O ex-vereador de Parnamirim, Epifânio Bezerra de Lima, e dois de seus assessores foram formalmente condenados por improbidade administrativa. A decisão, proferida pela 2ª Vara da Fazenda Pública do Rio Grande do Norte, aponta que o trio utilizou cargos na Câmara de Vereadores para enriquecimento ilícito e para favorecer parentes e aliados.
Detalhes do Esquema de Corrupção
As investigações conduzidas pelo Ministério Público do RN (MPRN) trouxeram à tona um esquema de “funcionários fantasmas”. Segundo o MP, os assessores recebiam salários com dinheiro público sem, de fato, cumprir as atividades inerentes aos seus cargos, configurando um grave desvio de conduta.
Entre os envolvidos, uma das servidoras é sobrinha do ex-parlamentar. Ela admitiu não frequentar a Câmara regularmente, justificando que estudava medicina na Universidade Federal da Paraíba e que era deslocada ao município a pedido do tio.

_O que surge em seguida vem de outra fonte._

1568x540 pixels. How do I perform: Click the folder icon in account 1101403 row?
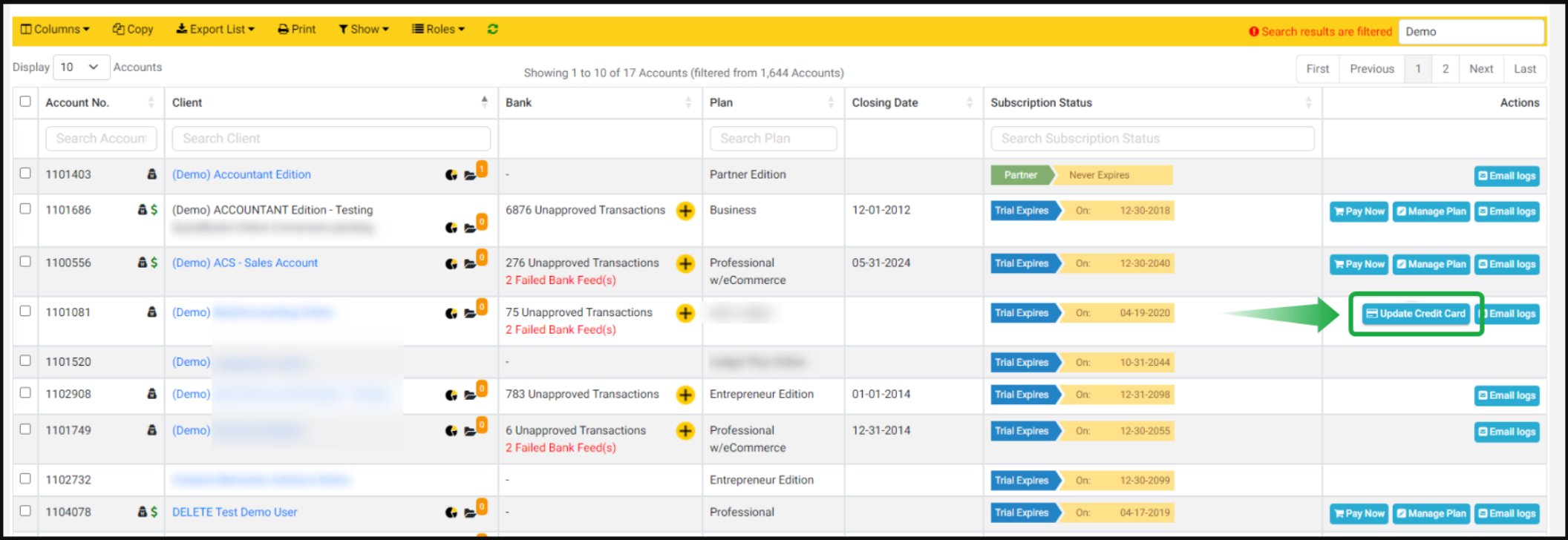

O outro assessor, por sua vez, confessou que não possuía um expediente formal, afirmando que sua função se resumia a “passar informações das comunidades ao vereador”, mantendo-se à sua disposição.
O MPRN concluiu que a prática tinha como objetivo claro beneficiar familiares e pessoas próximas, desviando recursos públicos para despesas pessoais e, inclusive, para a educação de parentes, configurando um grave caso de uso indevido do erário público.